Advocacy
Why August Is the Best Time to Co-Plan with Teachers (And How to Make It Happen)
Most librarians wait to be invited into classroom planning. They sit in their libraries, ready and willing, and hope that teachers will eventually knock on the door with a collaboration request. I spent years doing this before I realized the problem. Teachers are not going to come to you in August. They are buried in classroom setup, welcome letters, seating charts, and their own anxiety about the new school year. If you want to be part of the curriculum from September onward, you have to go to them first.
August is the single best month to set this up, and here is why. Teachers are still in planning mode. They have not yet committed to a set rhythm. Their units are still flexible. If you walk in during preplanning week with a simple one-page menu of library skills you can teach, tied directly to grade-level standards, you become a resource before you become a request.
Start small. Do not show up with a twenty-page scope and sequence. Bring a half-sheet that says something like, here are three things I can teach alongside your curriculum this year, which one fits your first unit? Then listen more than you talk.

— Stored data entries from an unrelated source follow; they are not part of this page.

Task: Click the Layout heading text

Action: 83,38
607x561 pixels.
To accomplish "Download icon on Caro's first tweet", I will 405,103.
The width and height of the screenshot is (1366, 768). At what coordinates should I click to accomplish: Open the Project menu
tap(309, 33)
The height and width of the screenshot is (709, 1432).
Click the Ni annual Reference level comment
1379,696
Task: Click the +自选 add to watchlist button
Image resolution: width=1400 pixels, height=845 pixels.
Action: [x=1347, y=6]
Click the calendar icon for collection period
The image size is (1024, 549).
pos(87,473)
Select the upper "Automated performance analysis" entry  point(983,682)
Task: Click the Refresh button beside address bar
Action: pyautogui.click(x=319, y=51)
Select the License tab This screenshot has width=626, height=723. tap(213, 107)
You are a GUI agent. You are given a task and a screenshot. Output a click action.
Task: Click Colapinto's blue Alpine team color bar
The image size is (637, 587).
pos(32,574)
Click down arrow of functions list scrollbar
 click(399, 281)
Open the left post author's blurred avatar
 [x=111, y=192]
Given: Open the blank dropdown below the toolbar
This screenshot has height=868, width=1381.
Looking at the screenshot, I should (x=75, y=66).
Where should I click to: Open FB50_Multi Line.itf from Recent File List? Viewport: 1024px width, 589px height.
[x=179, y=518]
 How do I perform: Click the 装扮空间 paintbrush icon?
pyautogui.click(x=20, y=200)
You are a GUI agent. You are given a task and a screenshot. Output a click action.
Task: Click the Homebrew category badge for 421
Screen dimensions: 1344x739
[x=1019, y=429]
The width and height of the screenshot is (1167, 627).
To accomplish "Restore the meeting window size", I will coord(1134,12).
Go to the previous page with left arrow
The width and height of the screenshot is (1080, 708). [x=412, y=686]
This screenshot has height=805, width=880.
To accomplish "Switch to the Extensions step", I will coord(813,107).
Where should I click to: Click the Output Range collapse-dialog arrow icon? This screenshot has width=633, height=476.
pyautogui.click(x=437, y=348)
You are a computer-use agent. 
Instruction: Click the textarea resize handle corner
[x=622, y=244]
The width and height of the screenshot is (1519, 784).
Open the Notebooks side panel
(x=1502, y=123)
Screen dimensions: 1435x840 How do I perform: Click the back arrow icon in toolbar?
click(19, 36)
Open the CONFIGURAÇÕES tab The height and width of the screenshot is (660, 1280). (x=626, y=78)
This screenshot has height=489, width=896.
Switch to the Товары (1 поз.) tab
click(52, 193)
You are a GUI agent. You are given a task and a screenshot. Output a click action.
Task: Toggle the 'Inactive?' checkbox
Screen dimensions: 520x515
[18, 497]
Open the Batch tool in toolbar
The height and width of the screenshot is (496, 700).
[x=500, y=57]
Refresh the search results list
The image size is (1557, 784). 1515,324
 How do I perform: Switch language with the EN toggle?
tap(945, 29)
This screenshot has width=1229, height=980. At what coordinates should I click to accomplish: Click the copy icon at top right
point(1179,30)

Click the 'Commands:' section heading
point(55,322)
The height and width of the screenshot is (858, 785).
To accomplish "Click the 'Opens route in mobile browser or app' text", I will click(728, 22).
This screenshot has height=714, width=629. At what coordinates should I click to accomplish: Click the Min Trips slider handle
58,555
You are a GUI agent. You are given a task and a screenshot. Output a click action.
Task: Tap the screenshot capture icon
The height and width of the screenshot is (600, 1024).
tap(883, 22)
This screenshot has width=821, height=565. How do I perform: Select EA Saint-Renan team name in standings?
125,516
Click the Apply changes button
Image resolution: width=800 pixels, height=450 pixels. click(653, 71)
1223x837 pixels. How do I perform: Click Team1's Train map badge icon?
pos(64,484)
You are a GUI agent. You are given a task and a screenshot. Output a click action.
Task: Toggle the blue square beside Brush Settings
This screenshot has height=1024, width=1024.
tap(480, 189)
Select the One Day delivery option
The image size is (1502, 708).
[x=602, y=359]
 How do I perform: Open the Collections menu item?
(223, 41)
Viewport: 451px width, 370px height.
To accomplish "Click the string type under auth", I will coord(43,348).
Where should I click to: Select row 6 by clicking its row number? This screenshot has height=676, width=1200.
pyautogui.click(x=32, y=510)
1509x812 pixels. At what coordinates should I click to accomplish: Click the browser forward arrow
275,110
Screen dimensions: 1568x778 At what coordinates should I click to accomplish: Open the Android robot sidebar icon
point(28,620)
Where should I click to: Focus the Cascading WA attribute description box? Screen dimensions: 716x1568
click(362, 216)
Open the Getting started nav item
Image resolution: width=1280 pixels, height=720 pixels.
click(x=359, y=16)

The key to making this work is connecting what you do to what they are already required to teach. Every teacher is under pressure to cover standards. If you can show them that a library lesson on nonfiction text features naturally fits inside their October research unit, or that a lesson on evaluating sources connects directly to their science inquiry process, you stop being extra work and start being help.
Some teachers will be immediately enthusiastic. Some will smile politely and never follow through. That is okay. Plant the seed anyway, and follow up in September with a quick email. Track which grade levels are most open to collaboration and build from there. By the second year, those relationships become the backbone of a library program that feels woven into the school rather than bolted on.
One more thing worth saying. Do not underestimate the power of showing up to a staff meeting in August with coffee and a simple handout. It takes ten minutes of your time and signals that you are a colleague, not just the person who runs the room with the books. That impression matters more than you think.